Sentenza di Cassazione Civile Sez. 2 Num. 32689 Anno 2024
Civile Sent. Sez. 2 Num. 32689 Anno 2024
Presidente: NOME COGNOME
Relatore: COGNOME NOME
Data pubblicazione: 16/12/2024
SENTENZA
sul ricorso 16669-2021 proposto da:
COGNOME NOME COGNOME, elettivamente domiciliato in ROMA, INDIRIZZO nello studio de ll’avv. NOME COGNOME rappresentato e difeso in proprio e da ll’avv. NOME COGNOME
– ricorrente –
contro
NOME COGNOME NOME COGNOME NOME COGNOME e NOME COGNOME rappresentati e difesi d all’avv. NOME COGNOME e domiciliati presso la cancelleria della Corte di Cassazione
– controricorrenti –
avverso la sentenza n. 4612/2020 della CORTE DI APPELLO di NAPOLI, depositata il 31/12/2020;
udita la relazione della causa svolta in camera di consiglio dal Consigliere COGNOME
udito il P.G., nella persona della dott. NOME COGNOME uditi l’a vv. NOME COGNOME in sostituzione dell’avv. COGNOME per parte ricorrente , e l’avv. NOME COGNOME per parte controricorrente
FATTI DI CAUSA
Con atto di citazione notificato il 14.1.2010, COGNOME NOME evocava in giudizio COGNOME NOME, NOME Felice, NOME e NOME innanzi il Tribunale di Nola, invocando l’accertamento della sua proprietà esclusiva di un viottolo sito in territorio del Comune di San Gennaro Vesuviano, dell’inesistenza dei diritti esercitati dai convenuti su di esso, nonché la loro condanna alla rimozione delle opere da essi realizzate in violazione delle distanze ed al risarcimento del danno.
Si costituivano i convenuti, resistendo alla domanda e chiedendo, in via riconvenzionale, l’accertamento dell’intervenuto acquisto per usucapione del loro diritto a mantenere quanto realizzato e la condanna dell’attore ad eliminare uno sporto realizzato in violazione delle distanze.
Con sentenza n. 404/2015 il Tribunale rigettava la domanda principale ed accoglieva in parte quella riconvenzionale, condannando il COGNOME ad eliminare lo sporto da quegli realizzato. Il giudice di prime
cure qualificava la domanda come rivendicazione e riteneva non assolto l’onere della prova della proprietà del viottolo oggetto di causa, poiché la particella catastale che lo identificava era esclusa dal titolo prodotto dall’attore.
Interponeva appello il COGNOME e la Corte di Appello di Napoli, con la sentenza impugnata, n. 4612/2020, resa nella resistenza degli odierni controricorrenti, rigettava il gravame, confermando la decisione di primo grado.
Propone ricorso per la cassazione di detta decisione COGNOME NOMECOGNOME affidandosi a tre motivi.
Resistono con controricorso COGNOME NOME, NOME, NOME e NOME.
Il ricorso è stato chiamato una prima volta all’adunanza in camera di consiglio del 16.6.2022, innanzi la sesta sezione di questa Corte, in prossimità della quale la parte controricorrente ha depositato memoria, instando per la distrazione delle spese in favore dell’avv. NOME COGNOME
Con ordinanza interlocutoria n. 21926/2022, non ravvisando l’evidenza decisoria, il Collegio ha rinviato il ricorso a nuovo ruolo perché fosse trattato in udienza pubblica.

- MATERIALE -
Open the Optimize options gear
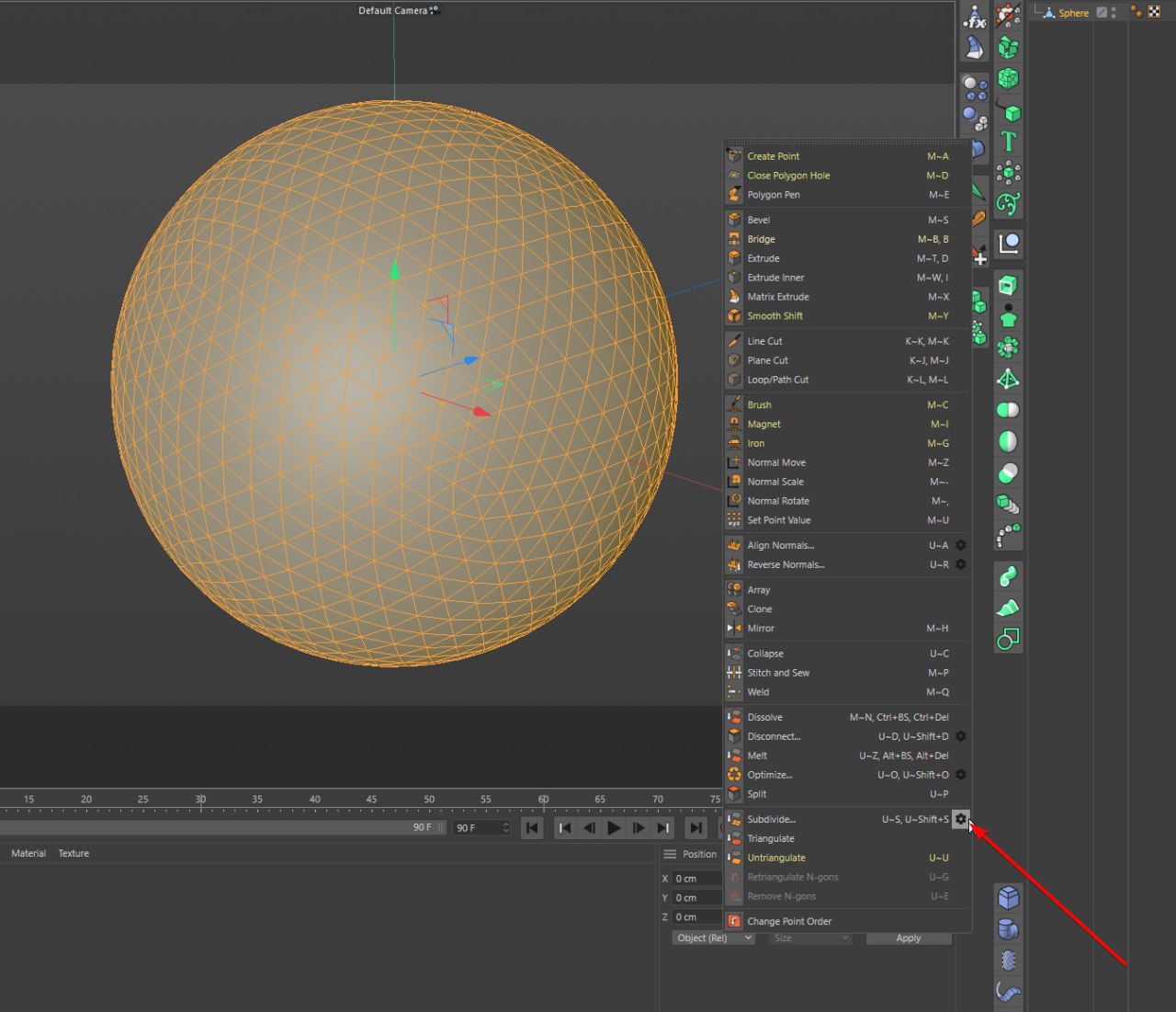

- CONSEGNE ESERCIZIO -
1. Elenca, nell'ordine in cui compaiono, tutte le date complete di giorno, mese e anno presenti nel documento.
2. Ripeti parola per parola tutto ciò che nel documento va da "Interponeva appello il" fino a "NOME e NOME.".

- SOLUZIONI -
1.
16/12/2024
31/12/2020
14.1.2010
16.6.2022

2.
Interponeva appello il COGNOME e la Corte di Appello di Napoli, con la sentenza impugnata, n. 4612/2020, resa nella resistenza degli odierni controricorrenti, rigettava il gravame, confermando la decisione di primo grado.
Propone ricorso per la cassazione di detta decisione COGNOME NOMECOGNOME affidandosi a tre motivi.
Resistono con controricorso COGNOME NOME, NOME, NOME e NOME.